Исходный текст:

О вопросах языкознания
На заседании Совета по русскому языку президент заявил, что языку объявлена война. Объявлена она пещерными русофобами, которые искусственно вытесняют русский язык на периферию. С целью поддержания языка планируется заменить Википедию Большой Российской энциклопедией (Википедию, видимо, придется для этого запретить, иначе не заменится), распилив на этом кучу бабла и пр.
Разрешите мне сообщить следующее. Русский язык действительно стремительно девальвируется как язык мировой культуры, и никто за последние 20 лет не сделал так много для этой девальвации, как сам Кремль.
Потому что язык – это как деньги. Это – знаковая система, и вес этой системы обеспечен всей мощью экономики и культуры государства, жители которого говорят на конкретном языке.
Если экономика в развалинах, мозги бегут из страны, в МИФИ устроили кафедру богословия, в школьных учебниках сообщают о происхождении людей от инопланетян, кандидат в академики классифицирует живые организмы «по мере их деградации от форм, созданных Творцом», если главным экспортным товаром страны являются нефть, коррупция и международное насилие, – то язык автоматически обесценивается.
Семена нынешней катастрофы, бесспорно, были заложены еще во время СССР. Политика СССР в отношении русского языка была безумной.
В Российской империи языки покоренных ею народов были обречены на вымирание. Никакой злой воли в этом не было – подобное происходило во всех современных западных государствах.
Великобритания? Современный английский полностью вытеснил тот же кельтский. Франция? Еще в начале 20 века в Бретани говорили на одном из кельтских языков – бретонском. Австрия? В городе Граце говорят на немецком, хотя слово «Грац» – от того же корня, что и русский «город», и значительная часть населения в этих местах были славянами. Германия? Напомню, что прусы были балтийским, а не германским народом, и что прусский язык окончательно вымер только в XVIII столетии.
Это естественный процесс: государство переваривает и подминает под себя языки. Взамен оно дает завоеванным этносам доступ к коллективной культуре – запасу слов, сюжетов, текстов, которые куда как превосходят его собственный запас, и дает им возможность карьеры. Блаженный Августин по происхождению был бербер. Вряд ли его имя осталось бы в истории, если бы он продолжал писать свои тексты на языке Югурты и Масиниссы. Императоры Диоклетиан и Константин были уроженцами балканской провинции Иллирик. Вряд ли бы они оставили след в истории, если бы делали карьеру в этой провинции и продолжали говорить на языках скордисков и трибалли.
Разнообразие языков характерно для регионов, где нет государства. В Новой Гвинее сосредоточено до половины современных языков мира, и это потому, что там до сих пор живут первобытные племена.

[Сохранённые записи набора данных]
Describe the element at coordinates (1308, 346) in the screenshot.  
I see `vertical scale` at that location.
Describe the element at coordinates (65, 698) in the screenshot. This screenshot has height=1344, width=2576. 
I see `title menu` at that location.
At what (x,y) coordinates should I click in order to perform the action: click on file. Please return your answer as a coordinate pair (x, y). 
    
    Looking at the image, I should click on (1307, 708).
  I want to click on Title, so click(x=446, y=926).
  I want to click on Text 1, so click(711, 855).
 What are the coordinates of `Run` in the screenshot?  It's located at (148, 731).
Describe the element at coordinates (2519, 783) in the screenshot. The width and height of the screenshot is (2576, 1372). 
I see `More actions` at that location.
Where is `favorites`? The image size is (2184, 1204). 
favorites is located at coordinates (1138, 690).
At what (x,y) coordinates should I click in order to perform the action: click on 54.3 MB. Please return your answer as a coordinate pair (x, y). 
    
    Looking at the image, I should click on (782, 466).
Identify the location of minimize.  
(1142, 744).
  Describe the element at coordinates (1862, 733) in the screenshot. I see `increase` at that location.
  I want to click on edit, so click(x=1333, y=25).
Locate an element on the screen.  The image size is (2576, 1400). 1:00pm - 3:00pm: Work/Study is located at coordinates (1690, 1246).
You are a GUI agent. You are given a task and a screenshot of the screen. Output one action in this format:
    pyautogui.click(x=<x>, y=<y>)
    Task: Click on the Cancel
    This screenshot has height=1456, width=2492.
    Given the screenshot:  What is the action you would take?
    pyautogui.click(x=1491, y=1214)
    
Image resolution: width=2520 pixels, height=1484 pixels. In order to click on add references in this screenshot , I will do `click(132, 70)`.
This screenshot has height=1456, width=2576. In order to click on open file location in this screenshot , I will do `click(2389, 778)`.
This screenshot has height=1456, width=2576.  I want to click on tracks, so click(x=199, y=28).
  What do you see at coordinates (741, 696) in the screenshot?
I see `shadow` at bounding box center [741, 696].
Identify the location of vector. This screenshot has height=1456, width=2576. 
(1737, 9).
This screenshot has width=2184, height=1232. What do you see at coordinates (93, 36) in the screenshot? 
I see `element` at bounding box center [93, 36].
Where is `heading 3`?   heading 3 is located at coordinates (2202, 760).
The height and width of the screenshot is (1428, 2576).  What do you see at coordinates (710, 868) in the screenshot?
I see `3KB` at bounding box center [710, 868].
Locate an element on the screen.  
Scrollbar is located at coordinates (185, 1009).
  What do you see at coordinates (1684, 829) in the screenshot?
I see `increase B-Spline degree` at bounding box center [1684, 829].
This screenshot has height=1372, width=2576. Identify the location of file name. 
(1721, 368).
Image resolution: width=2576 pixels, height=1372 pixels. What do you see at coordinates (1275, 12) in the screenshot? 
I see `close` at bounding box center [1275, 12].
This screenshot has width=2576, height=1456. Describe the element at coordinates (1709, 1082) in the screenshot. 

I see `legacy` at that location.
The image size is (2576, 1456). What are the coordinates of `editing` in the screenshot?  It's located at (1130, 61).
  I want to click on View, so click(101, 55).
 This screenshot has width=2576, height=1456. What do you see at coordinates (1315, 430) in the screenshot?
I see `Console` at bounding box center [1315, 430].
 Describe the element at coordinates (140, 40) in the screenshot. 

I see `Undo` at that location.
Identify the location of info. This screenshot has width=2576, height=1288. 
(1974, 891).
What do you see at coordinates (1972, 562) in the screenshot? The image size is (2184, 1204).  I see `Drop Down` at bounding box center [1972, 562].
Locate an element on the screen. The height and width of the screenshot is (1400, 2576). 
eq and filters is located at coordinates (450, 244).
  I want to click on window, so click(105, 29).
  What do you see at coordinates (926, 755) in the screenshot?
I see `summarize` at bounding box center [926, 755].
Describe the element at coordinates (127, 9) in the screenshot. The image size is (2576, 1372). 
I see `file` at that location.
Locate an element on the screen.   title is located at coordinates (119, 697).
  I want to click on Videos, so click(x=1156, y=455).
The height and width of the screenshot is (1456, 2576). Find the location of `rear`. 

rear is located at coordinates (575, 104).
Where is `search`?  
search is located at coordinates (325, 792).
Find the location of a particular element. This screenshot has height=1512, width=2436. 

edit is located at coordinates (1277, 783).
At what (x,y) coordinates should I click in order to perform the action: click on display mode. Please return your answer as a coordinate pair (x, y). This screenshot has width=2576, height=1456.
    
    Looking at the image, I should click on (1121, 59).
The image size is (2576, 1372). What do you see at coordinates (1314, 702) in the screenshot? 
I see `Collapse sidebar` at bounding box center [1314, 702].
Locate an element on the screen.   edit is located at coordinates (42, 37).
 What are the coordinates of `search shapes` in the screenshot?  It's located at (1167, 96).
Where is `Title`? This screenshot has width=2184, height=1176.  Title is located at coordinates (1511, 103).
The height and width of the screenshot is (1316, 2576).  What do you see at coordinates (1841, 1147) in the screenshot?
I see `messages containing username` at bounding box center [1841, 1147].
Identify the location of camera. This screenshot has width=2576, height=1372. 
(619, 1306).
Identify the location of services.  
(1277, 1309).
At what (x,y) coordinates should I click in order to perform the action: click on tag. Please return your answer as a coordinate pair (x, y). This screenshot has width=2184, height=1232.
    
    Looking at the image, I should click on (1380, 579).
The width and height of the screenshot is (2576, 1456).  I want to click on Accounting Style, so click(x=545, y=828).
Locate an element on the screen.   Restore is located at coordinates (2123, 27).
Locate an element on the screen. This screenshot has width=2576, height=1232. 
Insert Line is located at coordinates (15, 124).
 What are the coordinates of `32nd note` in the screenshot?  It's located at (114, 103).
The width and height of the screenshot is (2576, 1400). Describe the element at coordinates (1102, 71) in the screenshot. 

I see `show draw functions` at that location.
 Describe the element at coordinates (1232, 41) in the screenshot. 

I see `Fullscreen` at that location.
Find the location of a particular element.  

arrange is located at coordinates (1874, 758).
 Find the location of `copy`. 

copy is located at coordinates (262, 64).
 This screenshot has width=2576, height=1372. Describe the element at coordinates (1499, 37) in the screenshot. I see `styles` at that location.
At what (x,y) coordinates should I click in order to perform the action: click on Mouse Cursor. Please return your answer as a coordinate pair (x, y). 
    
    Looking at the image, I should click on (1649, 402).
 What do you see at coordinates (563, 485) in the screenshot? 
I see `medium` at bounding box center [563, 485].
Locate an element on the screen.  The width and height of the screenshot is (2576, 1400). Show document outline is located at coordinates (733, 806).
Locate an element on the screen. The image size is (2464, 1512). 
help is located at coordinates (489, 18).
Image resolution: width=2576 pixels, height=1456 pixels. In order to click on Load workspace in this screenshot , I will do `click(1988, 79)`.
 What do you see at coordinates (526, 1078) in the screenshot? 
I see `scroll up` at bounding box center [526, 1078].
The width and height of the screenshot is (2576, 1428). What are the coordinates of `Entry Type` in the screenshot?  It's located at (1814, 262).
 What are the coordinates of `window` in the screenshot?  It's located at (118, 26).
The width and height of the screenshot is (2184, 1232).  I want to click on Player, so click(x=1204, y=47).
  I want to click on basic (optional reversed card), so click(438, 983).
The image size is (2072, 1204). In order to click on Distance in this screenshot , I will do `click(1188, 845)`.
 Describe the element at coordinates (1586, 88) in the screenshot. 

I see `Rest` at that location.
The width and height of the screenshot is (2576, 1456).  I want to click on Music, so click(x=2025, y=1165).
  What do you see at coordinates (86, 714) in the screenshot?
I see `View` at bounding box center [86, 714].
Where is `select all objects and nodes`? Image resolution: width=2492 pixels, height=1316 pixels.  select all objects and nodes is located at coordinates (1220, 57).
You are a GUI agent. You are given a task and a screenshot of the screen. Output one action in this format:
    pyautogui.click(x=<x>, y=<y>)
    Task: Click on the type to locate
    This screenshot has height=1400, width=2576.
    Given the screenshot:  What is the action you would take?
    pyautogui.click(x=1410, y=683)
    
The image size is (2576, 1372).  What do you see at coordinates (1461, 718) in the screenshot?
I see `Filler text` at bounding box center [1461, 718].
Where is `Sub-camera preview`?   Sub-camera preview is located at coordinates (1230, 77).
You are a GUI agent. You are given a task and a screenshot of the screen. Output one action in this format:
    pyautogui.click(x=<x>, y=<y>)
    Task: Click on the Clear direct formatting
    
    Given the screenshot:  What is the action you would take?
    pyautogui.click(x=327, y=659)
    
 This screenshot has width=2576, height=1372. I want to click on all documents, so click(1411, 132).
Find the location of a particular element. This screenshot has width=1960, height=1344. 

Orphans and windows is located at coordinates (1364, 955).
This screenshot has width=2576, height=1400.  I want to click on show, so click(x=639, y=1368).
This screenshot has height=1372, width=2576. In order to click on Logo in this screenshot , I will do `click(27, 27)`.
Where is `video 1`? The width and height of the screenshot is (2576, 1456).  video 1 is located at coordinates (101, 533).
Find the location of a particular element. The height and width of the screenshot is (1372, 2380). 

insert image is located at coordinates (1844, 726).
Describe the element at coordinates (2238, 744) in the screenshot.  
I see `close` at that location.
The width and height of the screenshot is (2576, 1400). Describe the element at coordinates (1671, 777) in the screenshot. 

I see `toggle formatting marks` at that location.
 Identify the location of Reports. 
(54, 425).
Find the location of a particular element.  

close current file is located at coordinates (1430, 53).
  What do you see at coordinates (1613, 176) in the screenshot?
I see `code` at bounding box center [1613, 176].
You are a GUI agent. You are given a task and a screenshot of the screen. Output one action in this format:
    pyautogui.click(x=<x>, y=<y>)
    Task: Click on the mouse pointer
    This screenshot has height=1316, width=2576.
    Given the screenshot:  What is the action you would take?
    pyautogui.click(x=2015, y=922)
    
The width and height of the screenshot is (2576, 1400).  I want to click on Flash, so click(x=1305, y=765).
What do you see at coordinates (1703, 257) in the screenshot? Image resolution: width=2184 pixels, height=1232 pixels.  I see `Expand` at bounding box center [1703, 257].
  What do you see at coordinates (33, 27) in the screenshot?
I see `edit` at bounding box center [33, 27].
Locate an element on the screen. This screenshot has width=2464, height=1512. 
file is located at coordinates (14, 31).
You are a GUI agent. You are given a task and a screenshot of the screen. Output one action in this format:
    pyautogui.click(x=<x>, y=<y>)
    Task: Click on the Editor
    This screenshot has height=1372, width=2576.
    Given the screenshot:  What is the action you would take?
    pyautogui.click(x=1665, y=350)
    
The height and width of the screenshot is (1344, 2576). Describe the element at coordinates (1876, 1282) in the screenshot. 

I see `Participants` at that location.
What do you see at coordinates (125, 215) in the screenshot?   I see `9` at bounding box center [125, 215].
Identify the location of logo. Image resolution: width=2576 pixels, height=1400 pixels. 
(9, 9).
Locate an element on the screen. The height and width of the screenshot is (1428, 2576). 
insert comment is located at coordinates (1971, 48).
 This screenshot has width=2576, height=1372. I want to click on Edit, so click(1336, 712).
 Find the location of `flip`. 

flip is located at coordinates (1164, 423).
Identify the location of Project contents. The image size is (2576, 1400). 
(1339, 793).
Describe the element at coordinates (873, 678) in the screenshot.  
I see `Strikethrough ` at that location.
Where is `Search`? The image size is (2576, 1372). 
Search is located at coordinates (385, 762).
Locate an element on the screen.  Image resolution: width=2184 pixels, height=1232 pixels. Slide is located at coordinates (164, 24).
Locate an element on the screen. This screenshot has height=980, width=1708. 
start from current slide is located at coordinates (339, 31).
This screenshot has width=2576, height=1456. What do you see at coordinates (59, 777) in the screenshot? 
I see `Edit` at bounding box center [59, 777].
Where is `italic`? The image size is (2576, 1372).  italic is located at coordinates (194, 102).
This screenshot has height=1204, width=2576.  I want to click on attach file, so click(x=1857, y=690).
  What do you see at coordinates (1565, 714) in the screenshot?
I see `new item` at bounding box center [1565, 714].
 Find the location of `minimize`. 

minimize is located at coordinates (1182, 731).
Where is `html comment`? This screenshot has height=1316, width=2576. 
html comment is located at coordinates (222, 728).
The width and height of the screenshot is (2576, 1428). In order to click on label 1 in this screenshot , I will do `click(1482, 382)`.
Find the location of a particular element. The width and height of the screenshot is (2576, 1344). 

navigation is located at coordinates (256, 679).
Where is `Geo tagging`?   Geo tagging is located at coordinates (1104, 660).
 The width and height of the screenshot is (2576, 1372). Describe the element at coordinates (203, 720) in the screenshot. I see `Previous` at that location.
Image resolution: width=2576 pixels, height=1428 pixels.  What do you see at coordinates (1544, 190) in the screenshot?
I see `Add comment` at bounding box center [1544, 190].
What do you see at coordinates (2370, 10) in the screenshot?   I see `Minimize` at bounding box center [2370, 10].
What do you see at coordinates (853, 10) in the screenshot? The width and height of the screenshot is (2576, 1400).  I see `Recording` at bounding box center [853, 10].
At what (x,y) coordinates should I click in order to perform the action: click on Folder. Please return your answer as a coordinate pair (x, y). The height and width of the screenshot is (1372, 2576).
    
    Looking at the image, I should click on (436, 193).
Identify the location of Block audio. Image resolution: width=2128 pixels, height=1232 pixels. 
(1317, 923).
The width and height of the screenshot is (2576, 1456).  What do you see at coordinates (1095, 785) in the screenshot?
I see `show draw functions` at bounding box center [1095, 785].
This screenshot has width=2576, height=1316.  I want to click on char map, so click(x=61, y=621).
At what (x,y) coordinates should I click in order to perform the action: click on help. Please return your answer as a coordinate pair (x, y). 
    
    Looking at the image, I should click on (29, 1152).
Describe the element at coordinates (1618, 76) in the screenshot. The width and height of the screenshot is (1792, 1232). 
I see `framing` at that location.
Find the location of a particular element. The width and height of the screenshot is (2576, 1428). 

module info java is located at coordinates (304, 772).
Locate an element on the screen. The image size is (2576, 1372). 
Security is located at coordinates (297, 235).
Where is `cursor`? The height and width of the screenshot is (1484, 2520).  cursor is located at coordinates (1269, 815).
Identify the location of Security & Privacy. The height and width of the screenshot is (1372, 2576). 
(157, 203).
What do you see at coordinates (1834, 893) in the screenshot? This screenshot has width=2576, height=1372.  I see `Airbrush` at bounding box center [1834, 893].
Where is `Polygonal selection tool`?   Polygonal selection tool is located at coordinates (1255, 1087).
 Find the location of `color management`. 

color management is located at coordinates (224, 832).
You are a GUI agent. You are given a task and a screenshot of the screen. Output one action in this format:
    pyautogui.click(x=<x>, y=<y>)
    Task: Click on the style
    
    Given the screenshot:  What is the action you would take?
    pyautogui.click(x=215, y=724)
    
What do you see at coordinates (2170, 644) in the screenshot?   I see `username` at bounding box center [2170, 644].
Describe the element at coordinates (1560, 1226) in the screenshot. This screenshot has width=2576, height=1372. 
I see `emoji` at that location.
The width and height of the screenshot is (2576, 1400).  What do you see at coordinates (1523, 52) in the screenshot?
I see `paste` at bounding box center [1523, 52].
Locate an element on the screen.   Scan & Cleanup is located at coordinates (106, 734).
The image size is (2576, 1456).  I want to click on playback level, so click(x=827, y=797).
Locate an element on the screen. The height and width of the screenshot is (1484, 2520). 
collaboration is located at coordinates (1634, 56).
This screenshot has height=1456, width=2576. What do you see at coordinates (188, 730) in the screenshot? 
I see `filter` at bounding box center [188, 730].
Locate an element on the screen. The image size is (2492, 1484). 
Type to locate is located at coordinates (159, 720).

Задания:
**A)** Ответьте на вопросы по тексту о русском языке:
(i) Чем, по словам текста, планируется заменить Википедию?
(ii) Где сосредоточено до половины современных языков мира?
(iii) В каком столетии окончательно вымер прусский язык?
**B)** Измените в записях всё, начиная со строки, где есть "Image resolution: width=2576 pixels, height=1428", и заканчивая строкой, где есть "Looking at the image, I should click on (436, 193).", включительно: замените "Folder" на "Directory", а всё остальное оставьте без изменений. Выведите только эти строки.

Ответы по заданиям:
**A)**
(i) Большой Российской энциклопедией.
(ii) В Новой Гвинее.
(iii) В XVIII столетии.

**B)**
Image resolution: width=2576 pixels, height=1428 pixels.  What do you see at coordinates (1544, 190) in the screenshot?
I see `Add comment` at bounding box center [1544, 190].
What do you see at coordinates (2370, 10) in the screenshot?   I see `Minimize` at bounding box center [2370, 10].
What do you see at coordinates (853, 10) in the screenshot? The width and height of the screenshot is (2576, 1400).  I see `Recording` at bounding box center [853, 10].
At what (x,y) coordinates should I click in order to perform the action: click on Directory. Please return your answer as a coordinate pair (x, y). The height and width of the screenshot is (1372, 2576).
    
    Looking at the image, I should click on (436, 193).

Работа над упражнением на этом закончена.